Employee of the Month is one of those totally abstract games whose theme is printed on the cards but has nothing to do with the play of the game. It is a bidding game where you bid on good cards by deciding what bad cards you will be willing to take with them, then at the end, you calculate who has the highest and lowest totals in various categories, to determine a victor. I set up the game to begin a solo playtest, and discovered I couldn't motivate myself to actually play a game. Each round, each player has to determine their correct play. In a regular card game, this depends on the cards you hold and the state of the game. But at the start of this game, everyone is pretty much in the same position, bidding on the same cards with pretty much the same value to everyone. There doesn't seem to be much to do except "solve the game" and figure out the correct bidding strategy. By the end of the game, this would be totally different as you compare your mathematical totals to other players to determine bidding. But in general, the game just seemed too unbearably abstract and mathematical for my taste. I'd rather write a computer program to play for me.

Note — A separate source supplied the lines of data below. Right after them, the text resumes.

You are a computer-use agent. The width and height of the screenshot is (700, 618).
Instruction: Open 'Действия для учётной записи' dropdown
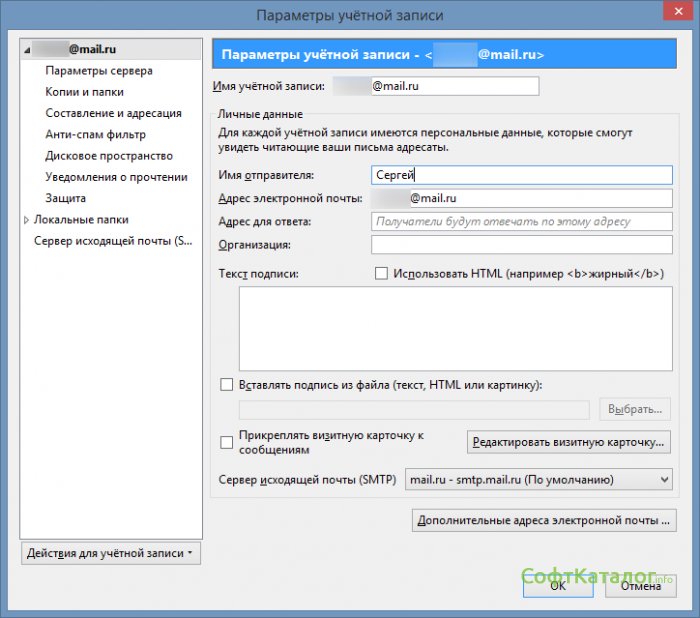coord(110,553)
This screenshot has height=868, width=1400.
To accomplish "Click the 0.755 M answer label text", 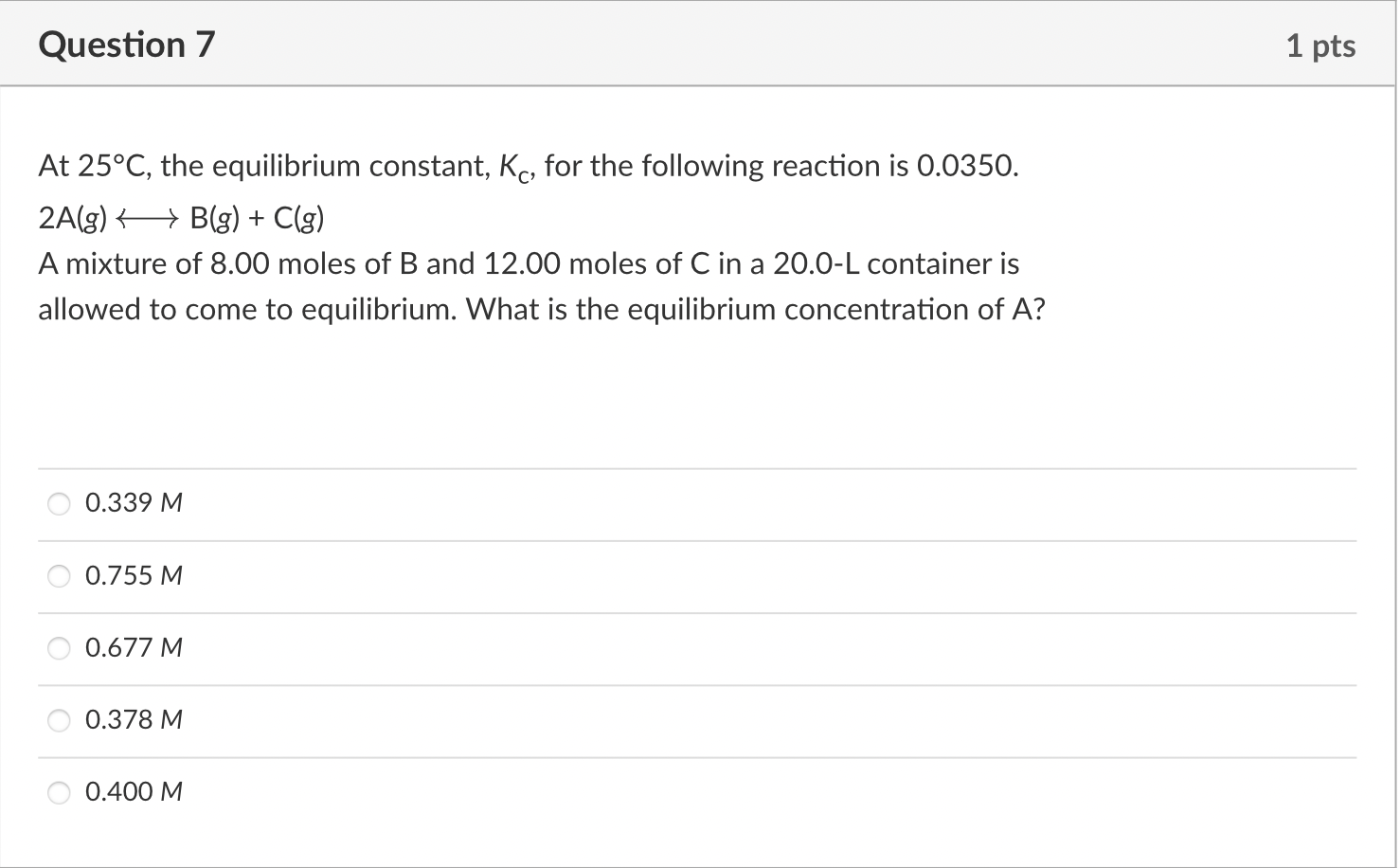I will (133, 575).
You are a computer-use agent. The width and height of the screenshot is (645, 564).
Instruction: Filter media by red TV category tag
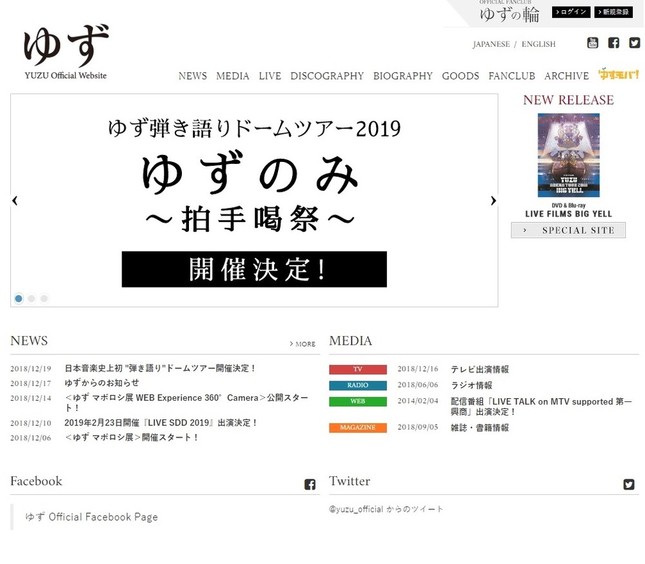357,369
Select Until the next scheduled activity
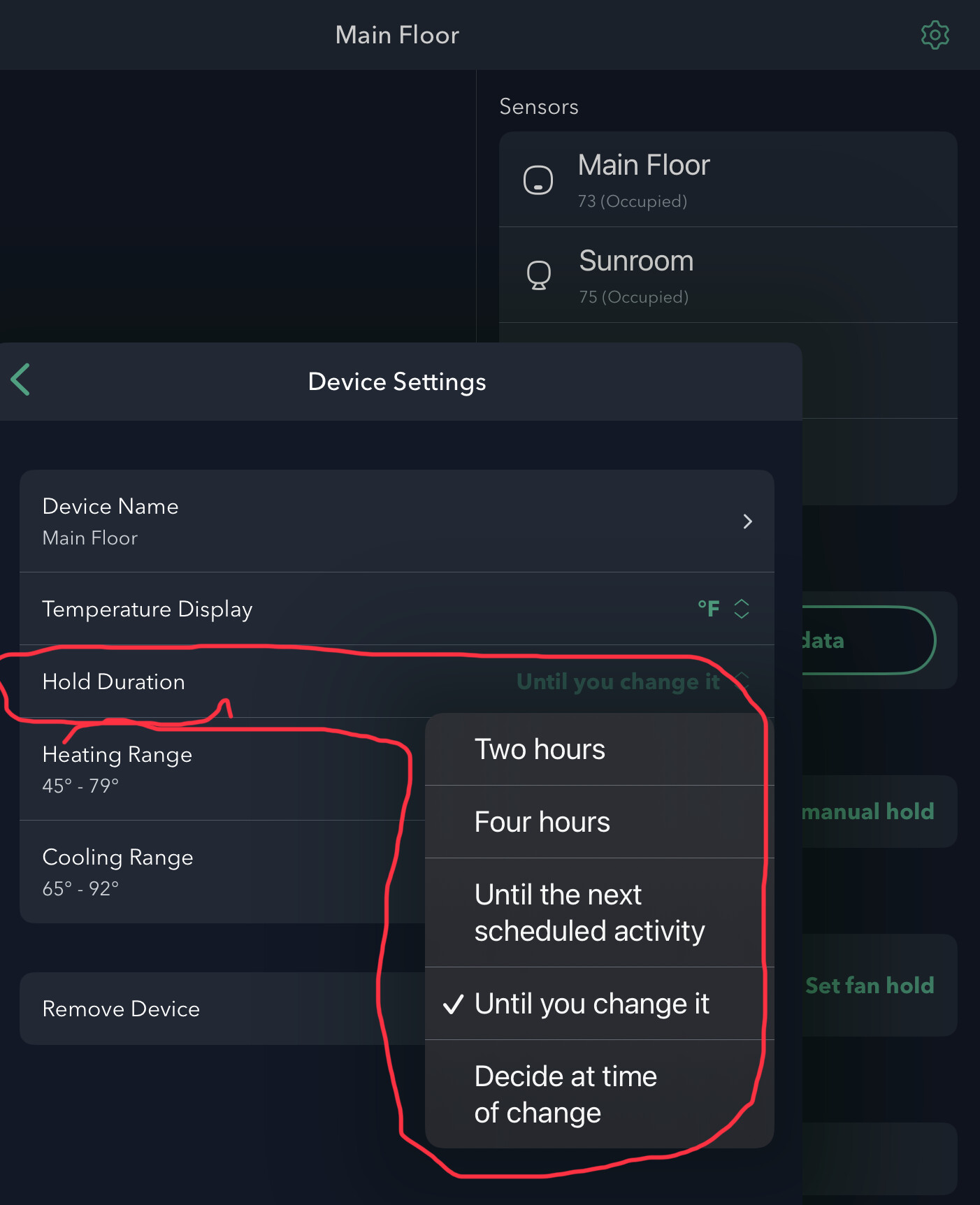Viewport: 980px width, 1205px height. pyautogui.click(x=589, y=913)
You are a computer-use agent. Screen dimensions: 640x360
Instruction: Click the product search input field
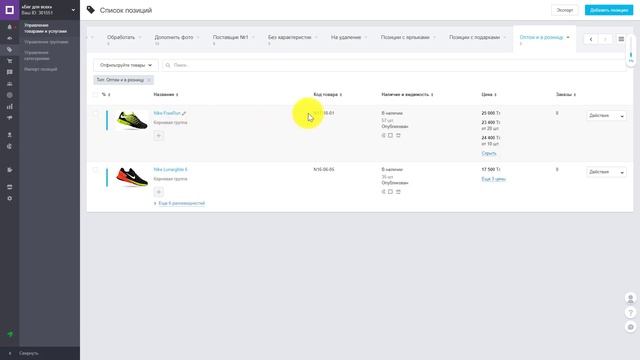pos(394,65)
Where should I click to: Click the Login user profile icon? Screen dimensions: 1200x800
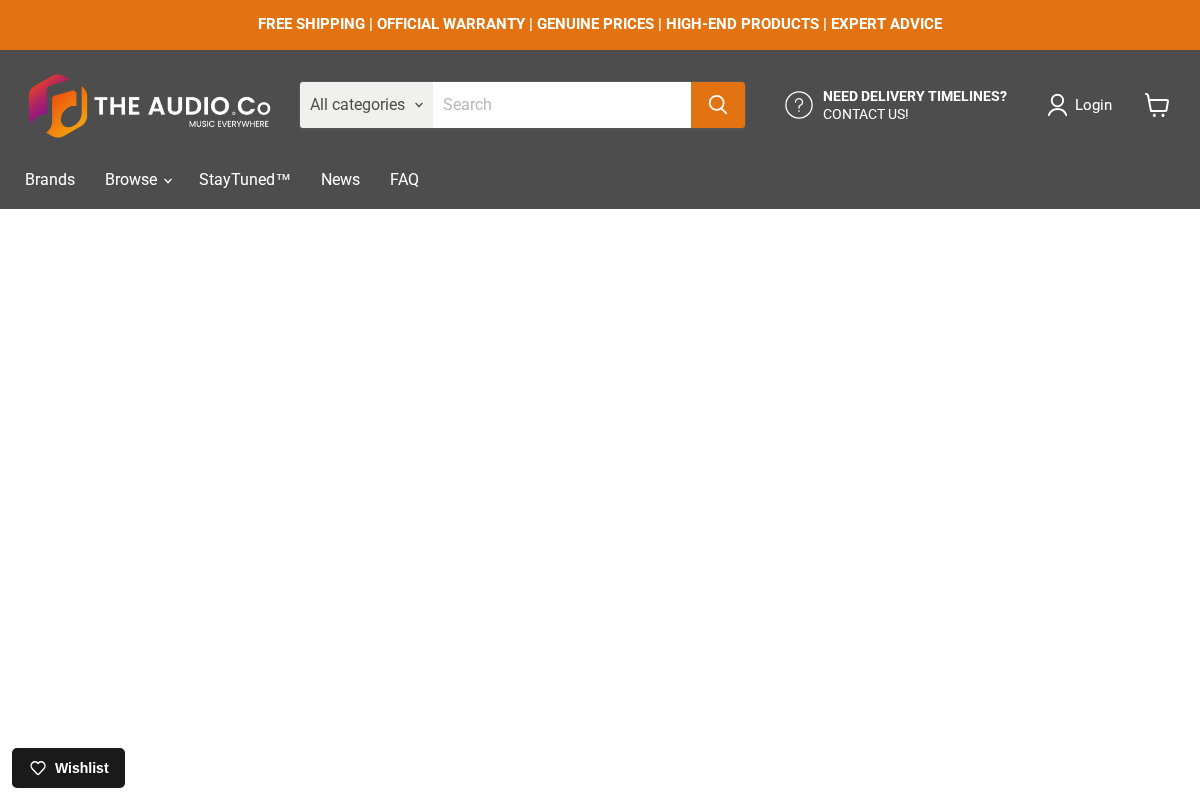(x=1057, y=104)
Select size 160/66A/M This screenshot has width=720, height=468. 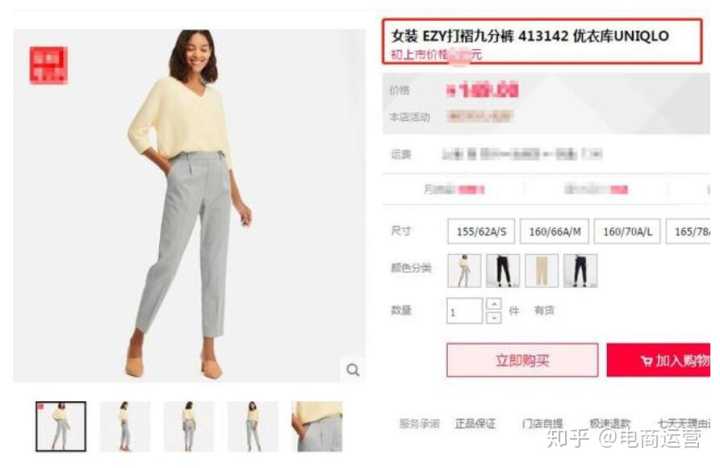click(554, 231)
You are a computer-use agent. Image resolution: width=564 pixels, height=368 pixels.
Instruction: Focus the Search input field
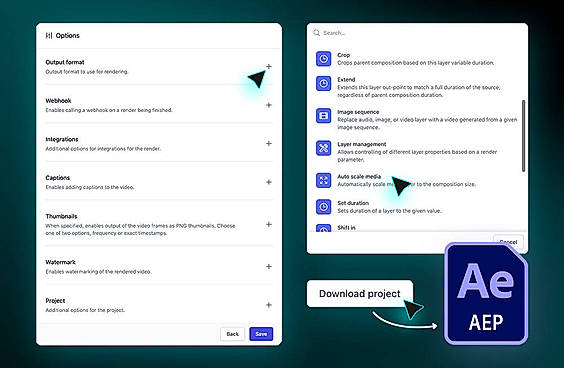click(x=417, y=33)
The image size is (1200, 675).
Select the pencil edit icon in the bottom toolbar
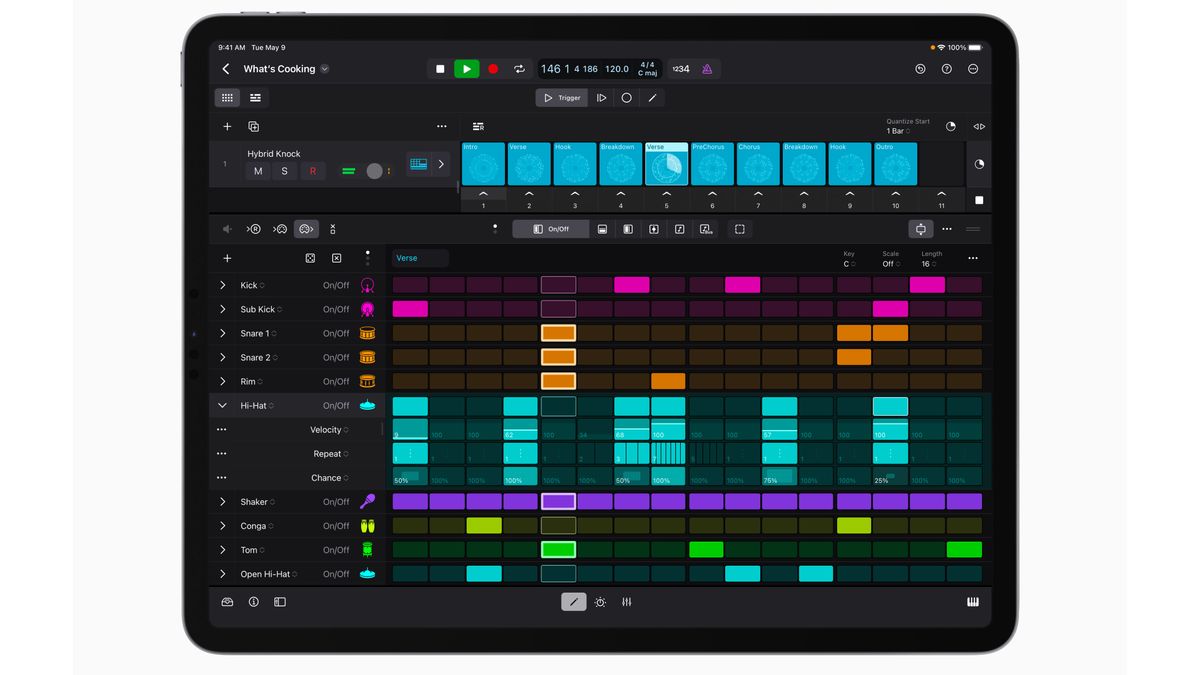(573, 601)
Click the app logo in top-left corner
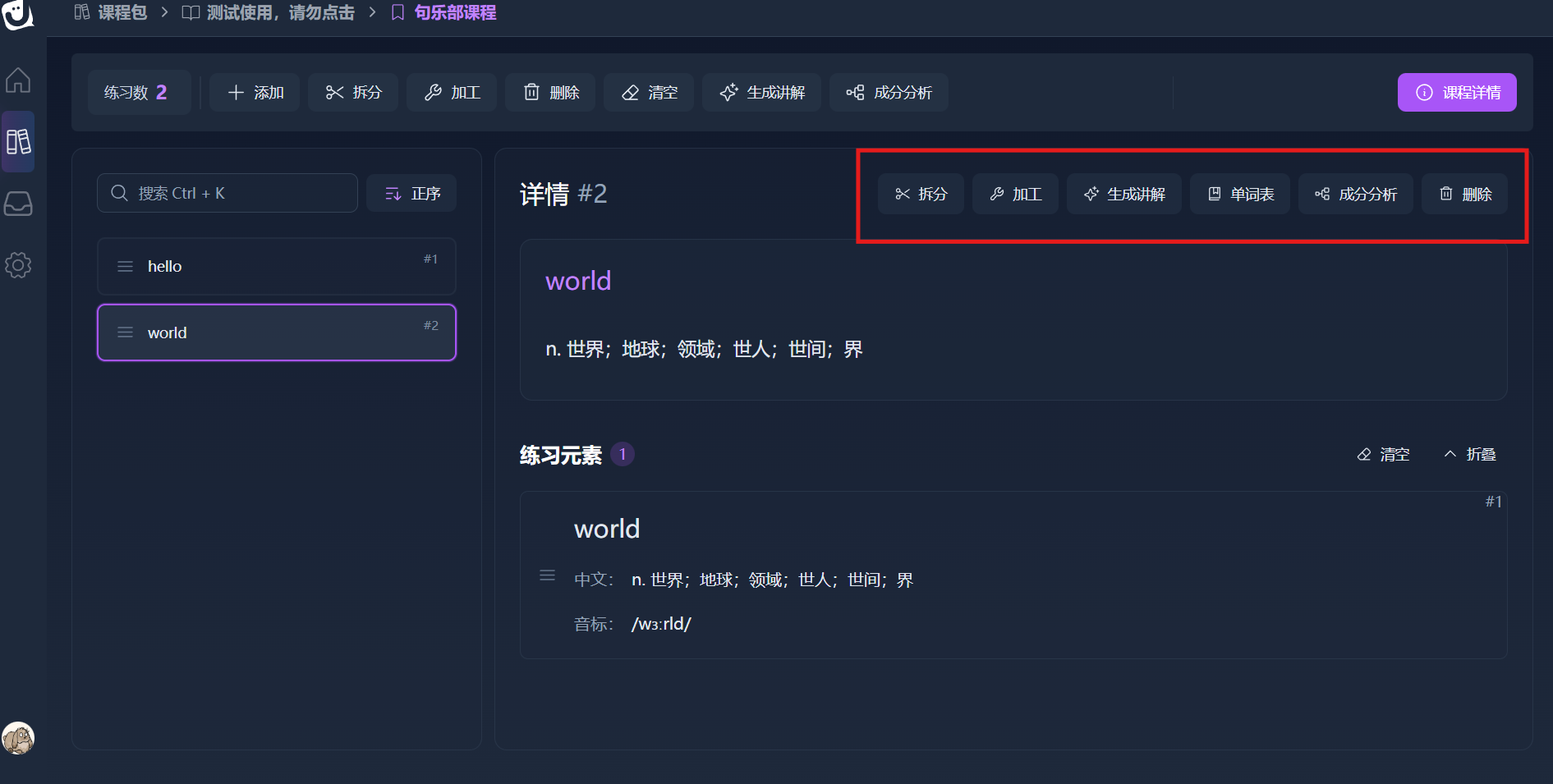The image size is (1553, 784). click(17, 14)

Shipwreckeded is a card-based bidding game. The key mechanic of interest boil downs to an outguess game (like rock-paper-scissors) – you make secret bids, and the best bid for you to make depends on what bids you think other people will make. The mechanics and design appear to be reasonably interesting. But I don't enjoy outguess games, so I skipped playing and moved on to the next game in my stack of games I borrowed.

(You might think it isn't too useful giving my impressions of a game I never played, but I figure I might as well share the information I have. Maybe if you are a big fan of outguess games, you'll want to give it a look).

Romance of Three Kingdoms is a CCG-style card game where players send warriors into battle to conquer land. You can see from comments in the rules that this is clearly intended to be a Diplomacy-type game, where the card play is just a backdrop to the real game of negotiation between the players. The game mechanics are OK, but the balance is odd. You start with no lands, but controlling any land at all makes you far more powerful. So the two-player game doesn't seem to work, as whoever wins the initial battles and holds a piece of land soon snowballs to victory. The balance needs to come from the diplomacy. Since I don't enjoy diplomacy games, I didn't pursue the game any further.